Question

A ball is thrown in the air so that its height h after t seconds is given by the function h(t) = -16t^2 + 144t. Find the number of seconds the ball is in the air when it reaches a height of 128 feet. After how many seconds will the ball hit the ground?

Answer 1

a. 1 second

b. 9 seconds

Step-by-step explanation:

Part A.

To find the time when the ball reaches the height of 128 ft, we put h(t) = 128 into our equation and get

`128=-16t^2+144t`

We rearrange the above equation to write it in a more familiar form by subtracting 128 from both sides

`-16t^2+144t-128=0`

The above equation is quadratic, and therefore, we can solve for t using the quadratic formula.

The quadratic formula gives

`t=\frac{-144\pm\sqrt[]{114^2-4(-16)(-128)}}{2(-16)}`

which upon simplification gives us the following solutions.

`\begin{gathered} t=1 \\ t=8 \end{gathered}`

Hence, 1 and 8 seconds after the throw, the ball is at a height of 128 ft.
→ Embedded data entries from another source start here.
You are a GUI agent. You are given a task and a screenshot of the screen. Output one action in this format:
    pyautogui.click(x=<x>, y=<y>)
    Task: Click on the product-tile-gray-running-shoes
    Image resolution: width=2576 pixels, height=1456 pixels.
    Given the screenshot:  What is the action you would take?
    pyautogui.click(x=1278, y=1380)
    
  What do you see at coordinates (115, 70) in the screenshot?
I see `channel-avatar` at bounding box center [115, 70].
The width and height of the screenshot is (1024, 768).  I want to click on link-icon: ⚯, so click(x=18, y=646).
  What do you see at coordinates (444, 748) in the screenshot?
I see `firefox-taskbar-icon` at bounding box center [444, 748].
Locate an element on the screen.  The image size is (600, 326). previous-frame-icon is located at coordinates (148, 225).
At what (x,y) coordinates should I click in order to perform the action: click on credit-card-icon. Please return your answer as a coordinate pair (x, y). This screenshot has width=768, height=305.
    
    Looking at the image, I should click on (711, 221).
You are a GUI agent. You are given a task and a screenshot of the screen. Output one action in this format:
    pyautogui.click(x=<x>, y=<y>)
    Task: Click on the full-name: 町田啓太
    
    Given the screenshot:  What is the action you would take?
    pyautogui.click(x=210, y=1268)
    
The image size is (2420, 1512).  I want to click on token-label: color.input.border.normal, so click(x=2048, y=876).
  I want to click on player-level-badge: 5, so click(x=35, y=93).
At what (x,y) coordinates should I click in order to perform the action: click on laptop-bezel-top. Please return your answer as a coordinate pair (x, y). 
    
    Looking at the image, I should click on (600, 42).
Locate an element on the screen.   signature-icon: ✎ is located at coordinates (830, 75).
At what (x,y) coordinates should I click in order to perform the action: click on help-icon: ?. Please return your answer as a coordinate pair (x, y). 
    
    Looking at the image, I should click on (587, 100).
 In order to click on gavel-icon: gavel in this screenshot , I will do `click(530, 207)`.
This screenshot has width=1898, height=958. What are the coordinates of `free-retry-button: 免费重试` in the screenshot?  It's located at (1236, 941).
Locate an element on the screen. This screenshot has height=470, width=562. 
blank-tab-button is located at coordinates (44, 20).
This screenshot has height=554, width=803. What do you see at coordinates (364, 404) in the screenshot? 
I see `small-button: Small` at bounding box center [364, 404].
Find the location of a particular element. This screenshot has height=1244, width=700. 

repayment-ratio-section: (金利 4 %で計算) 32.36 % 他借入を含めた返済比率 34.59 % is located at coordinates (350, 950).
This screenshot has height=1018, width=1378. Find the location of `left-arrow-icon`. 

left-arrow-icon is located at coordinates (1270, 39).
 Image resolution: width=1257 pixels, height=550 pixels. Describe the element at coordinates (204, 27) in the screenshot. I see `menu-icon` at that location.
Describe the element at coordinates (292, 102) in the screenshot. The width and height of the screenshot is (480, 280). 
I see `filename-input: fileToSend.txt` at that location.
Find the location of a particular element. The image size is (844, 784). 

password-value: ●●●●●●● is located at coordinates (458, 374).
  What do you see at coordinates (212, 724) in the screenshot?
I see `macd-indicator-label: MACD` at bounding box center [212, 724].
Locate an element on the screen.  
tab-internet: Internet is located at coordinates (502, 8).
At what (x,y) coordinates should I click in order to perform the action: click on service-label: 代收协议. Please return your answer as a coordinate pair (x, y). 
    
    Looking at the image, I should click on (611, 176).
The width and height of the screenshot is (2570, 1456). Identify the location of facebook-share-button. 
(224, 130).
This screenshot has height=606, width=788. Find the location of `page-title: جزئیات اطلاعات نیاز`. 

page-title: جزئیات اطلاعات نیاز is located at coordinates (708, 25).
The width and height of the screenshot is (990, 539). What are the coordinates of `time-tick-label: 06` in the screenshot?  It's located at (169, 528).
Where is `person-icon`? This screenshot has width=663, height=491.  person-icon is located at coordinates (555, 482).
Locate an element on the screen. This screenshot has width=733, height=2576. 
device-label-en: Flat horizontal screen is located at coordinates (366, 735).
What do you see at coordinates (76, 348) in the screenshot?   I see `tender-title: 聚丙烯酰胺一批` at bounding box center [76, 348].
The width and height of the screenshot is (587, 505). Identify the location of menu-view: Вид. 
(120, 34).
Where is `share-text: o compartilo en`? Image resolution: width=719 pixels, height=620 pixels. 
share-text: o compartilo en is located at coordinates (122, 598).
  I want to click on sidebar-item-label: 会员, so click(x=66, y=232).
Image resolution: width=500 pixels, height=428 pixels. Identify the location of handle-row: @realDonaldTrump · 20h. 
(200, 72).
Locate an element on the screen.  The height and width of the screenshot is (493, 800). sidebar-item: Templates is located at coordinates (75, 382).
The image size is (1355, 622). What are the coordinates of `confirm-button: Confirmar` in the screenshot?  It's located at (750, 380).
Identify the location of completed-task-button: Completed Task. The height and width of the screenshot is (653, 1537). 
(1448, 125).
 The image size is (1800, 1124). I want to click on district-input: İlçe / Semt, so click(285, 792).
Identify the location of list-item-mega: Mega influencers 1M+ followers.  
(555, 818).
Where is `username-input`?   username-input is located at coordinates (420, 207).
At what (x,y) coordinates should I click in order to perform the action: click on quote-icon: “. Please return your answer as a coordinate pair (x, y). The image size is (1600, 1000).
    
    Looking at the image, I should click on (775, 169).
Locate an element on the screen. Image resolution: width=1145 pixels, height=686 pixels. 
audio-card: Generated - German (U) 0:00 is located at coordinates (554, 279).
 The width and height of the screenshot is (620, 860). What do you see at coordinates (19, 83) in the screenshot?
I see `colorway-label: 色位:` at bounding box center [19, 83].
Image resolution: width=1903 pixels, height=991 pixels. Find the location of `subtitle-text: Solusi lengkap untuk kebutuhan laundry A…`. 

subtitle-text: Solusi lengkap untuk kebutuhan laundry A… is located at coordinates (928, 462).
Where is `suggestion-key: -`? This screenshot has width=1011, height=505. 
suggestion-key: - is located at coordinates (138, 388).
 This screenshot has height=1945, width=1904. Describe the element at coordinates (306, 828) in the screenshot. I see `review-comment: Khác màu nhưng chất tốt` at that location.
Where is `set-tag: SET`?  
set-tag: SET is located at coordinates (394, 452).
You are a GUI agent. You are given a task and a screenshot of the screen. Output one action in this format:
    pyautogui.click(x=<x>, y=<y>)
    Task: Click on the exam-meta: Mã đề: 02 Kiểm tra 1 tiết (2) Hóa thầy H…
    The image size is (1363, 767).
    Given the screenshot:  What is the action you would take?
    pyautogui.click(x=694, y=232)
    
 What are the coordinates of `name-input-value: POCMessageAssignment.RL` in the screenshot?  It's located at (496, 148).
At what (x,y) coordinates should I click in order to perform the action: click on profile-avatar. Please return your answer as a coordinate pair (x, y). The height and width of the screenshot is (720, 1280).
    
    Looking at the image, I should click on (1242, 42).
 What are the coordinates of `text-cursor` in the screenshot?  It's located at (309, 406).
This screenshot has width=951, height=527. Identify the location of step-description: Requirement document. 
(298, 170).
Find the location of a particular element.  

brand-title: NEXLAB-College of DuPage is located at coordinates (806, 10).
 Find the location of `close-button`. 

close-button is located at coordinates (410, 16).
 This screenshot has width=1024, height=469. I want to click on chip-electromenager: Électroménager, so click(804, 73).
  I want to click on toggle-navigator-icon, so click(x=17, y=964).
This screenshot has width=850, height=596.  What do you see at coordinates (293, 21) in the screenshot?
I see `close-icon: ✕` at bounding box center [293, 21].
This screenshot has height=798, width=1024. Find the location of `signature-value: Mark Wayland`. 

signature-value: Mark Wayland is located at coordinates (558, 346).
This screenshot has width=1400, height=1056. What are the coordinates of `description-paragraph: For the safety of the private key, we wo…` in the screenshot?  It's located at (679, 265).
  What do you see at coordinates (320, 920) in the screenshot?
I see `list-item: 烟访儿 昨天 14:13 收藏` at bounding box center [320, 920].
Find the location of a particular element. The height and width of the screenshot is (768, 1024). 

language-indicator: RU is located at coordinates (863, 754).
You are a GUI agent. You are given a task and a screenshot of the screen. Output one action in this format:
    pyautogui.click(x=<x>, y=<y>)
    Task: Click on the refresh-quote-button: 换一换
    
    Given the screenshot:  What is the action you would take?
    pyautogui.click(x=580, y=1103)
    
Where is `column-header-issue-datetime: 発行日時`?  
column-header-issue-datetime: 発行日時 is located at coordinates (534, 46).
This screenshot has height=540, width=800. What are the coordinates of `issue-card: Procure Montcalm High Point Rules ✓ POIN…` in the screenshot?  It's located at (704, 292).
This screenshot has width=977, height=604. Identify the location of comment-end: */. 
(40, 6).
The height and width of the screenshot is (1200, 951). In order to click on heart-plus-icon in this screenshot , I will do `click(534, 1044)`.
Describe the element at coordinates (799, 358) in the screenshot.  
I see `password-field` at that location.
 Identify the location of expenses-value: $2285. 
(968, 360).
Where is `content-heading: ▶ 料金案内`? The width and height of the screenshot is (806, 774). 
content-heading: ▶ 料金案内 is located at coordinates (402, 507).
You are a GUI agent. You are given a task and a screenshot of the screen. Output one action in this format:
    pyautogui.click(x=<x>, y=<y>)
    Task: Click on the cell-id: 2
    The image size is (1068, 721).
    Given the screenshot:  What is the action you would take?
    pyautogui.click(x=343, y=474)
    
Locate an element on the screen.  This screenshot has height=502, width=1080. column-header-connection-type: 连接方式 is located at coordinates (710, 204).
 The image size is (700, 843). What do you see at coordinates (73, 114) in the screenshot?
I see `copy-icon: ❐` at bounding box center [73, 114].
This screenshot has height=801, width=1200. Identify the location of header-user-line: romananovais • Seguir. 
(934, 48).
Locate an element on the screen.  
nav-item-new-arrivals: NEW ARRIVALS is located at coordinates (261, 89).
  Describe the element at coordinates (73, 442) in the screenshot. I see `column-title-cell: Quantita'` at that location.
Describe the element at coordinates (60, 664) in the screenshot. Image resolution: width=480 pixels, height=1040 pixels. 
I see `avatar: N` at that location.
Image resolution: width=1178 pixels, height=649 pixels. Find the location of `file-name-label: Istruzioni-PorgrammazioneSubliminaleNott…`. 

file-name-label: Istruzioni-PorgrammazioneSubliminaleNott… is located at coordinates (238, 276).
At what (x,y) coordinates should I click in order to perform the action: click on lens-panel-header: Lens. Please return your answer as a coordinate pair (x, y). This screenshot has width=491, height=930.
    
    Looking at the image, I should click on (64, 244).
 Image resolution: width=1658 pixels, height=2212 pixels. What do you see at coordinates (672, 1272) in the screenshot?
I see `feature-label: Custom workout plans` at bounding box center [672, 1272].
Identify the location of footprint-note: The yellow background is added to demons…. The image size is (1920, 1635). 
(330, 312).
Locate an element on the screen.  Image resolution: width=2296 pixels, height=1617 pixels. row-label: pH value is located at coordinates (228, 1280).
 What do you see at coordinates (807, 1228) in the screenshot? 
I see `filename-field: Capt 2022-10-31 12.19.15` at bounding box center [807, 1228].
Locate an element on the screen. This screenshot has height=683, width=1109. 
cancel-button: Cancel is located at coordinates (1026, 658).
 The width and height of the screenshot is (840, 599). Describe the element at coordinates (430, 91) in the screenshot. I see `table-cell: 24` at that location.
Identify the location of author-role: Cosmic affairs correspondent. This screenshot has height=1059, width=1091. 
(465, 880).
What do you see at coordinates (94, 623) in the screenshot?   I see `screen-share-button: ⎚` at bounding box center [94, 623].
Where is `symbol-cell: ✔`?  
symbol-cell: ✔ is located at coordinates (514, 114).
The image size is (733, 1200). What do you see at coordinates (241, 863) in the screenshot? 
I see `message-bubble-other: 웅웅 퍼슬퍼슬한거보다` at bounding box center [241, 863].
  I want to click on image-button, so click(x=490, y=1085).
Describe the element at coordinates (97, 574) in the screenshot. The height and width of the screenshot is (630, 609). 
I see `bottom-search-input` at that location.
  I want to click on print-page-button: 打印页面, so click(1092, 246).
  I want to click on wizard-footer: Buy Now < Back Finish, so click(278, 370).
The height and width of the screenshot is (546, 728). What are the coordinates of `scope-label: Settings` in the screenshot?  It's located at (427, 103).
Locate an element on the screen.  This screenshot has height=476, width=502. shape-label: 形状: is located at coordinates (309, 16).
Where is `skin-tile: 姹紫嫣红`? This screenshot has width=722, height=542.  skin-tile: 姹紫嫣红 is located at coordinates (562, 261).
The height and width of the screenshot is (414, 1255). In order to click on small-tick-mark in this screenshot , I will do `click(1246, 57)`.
Since we want the earliest time, from the two values of t we choose t = 1 as our relevant answer.

Part B.

When the ball hits the ground, its height above the ground is zero. Therefore, we put h= 0 into our formula and get

`0=-16t^2+144t`

To solve for t, we first add 16t^2 to both sides and get

`16t^2=144t`

dividing both sides by 16t gives

`(16t^2)/(16t)=(144t)/(16t)`
`\boxed{t=9.^{}}`

Hence, the ball hits the ground 9 seconds after the launch.